The YXF-GE-M85L-05D is a high-performance, cost-effective module supporting transmission rates up to 1.25Gbps and a transmission distance of up to 550 meters over multimode fiber. This transceiver consists of two parts: the transmitting section contains a laser driver and an 850nm VCSEL laser; the receiving section contains a PIN photodiode, a transimpedance preamplifier (TIA), and a limiting amplifier. The module supports hot-swapping and can be connected via a 20-pin connector. The high-speed electrical interface is based on low-voltage logic with a nominal differential impedance of 100 ohms, and internal AC coupling is used.
The optical output can be disabled via the LVTTL logic high-level input of TX_DIS. The transmit fault (Tx_Fault) output indicates that the module transmitter has detected a fault related to laser operation or safety. The signal loss (RX_LOS) output indicates the loss of the receiver's input optical signal. The serial EEPROM in the transceiver allows users to access the transceiver's monitoring and configuration data via a two-wire SFP management interface. This interface uses a single address A0h, with its memory mapping divided into low and high zones. Basic digital diagnostic (DD) data is stored in the low zone, while specific data is stored in the high zone memory as a series of tables.
The YXF-GE-M31L-2D is a low-power, high-performance, and cost-effective module supporting data rates up to 1.25Gbps/1.0625Gbps and a transmission distance of 2km. It employs a 1310nm FP laser and a PIN/TIA receiver, featuring low jitter and high sensitivity. This module integrates TX_DIS control, TX-FAULT, and RX_LOS monitoring functions and complies with Class I laser safety standards.
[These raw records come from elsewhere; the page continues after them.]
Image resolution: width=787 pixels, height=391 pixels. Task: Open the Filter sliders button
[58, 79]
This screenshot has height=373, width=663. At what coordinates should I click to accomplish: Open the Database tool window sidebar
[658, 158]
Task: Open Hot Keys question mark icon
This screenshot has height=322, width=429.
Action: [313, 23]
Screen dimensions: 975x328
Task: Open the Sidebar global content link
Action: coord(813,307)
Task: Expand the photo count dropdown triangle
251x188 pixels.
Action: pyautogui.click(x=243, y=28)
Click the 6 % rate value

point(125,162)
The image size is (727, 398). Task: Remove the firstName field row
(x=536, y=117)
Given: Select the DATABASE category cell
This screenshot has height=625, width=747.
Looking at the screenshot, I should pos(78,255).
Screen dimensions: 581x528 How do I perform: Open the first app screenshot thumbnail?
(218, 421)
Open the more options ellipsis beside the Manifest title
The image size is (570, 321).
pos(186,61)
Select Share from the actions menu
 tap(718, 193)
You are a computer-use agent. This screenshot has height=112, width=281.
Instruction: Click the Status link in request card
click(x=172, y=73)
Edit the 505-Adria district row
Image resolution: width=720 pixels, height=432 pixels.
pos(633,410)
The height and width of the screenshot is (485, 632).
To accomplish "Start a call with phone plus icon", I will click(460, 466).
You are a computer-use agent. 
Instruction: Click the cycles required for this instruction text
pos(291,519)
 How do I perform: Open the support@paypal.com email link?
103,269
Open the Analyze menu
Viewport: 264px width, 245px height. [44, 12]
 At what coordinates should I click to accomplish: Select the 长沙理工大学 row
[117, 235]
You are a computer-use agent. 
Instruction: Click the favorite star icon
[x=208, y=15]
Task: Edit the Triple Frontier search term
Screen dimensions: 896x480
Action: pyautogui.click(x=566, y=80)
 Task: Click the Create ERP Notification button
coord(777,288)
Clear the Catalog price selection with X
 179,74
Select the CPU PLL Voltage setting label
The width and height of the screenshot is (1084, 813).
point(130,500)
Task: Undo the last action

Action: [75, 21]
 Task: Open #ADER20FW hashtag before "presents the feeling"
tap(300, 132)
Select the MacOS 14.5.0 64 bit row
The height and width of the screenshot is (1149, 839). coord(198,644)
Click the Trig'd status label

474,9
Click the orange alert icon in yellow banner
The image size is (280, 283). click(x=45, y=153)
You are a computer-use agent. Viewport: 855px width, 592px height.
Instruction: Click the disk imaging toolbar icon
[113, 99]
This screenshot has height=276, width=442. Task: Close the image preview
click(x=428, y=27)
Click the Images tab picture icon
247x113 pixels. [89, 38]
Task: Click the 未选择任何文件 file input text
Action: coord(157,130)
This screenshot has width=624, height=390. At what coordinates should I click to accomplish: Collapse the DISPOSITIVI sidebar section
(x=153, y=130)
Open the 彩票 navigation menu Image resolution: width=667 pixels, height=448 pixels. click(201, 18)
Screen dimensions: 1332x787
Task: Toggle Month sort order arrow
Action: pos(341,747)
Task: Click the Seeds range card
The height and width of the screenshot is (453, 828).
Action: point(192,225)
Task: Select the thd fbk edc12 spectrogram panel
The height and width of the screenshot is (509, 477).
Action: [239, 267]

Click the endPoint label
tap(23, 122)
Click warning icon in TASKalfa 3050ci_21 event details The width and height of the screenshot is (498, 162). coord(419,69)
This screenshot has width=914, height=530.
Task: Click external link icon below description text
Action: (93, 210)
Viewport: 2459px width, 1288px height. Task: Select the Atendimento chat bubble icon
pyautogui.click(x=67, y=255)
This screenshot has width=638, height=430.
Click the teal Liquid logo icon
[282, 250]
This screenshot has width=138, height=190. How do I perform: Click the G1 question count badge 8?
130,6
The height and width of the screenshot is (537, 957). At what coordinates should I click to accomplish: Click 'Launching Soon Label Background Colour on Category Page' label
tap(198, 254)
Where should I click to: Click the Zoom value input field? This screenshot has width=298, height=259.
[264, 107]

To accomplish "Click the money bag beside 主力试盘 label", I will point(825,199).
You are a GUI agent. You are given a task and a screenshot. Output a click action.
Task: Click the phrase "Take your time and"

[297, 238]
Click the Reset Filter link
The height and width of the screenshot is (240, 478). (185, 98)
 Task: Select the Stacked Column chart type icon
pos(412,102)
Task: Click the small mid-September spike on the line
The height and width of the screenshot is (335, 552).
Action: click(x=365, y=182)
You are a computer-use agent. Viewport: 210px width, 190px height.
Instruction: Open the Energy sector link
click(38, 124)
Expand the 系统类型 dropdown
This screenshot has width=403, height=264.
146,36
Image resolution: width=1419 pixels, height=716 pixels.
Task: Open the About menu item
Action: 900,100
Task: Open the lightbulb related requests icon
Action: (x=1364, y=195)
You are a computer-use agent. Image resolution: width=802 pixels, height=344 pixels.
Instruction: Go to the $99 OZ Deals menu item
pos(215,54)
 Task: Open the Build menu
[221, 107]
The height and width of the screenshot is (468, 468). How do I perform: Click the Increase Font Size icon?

YXFiber's YXF-GE-B35L-10D and YXF-GE-B53L-10D are high-performance, cost-effective bidirectional (BIDI) modules supporting data rates up to 1.25 Gbps over single-mode fiber and transmission distances up to 10 km. The transceiver consists of two parts: the transmitting section contains a laser driver and a 1310nm FP (1550nm DFB) laser; the receiving section contains a PIN photodiode, integrating a transimpedance preamplifier (TIA) and a limiting amplifier. The module supports hot-plugging and uses a 20-pin connector. The high-speed electrical interface is based on low-voltage logic circuitry, has a nominal differential impedance of 100 ohms, and employs internal AC coupling. The transceiver's internal serial EEPROM allows users to access the transceiver's monitoring and configuration data via a two-wire SFP management interface, meeting the needs of various application scenarios.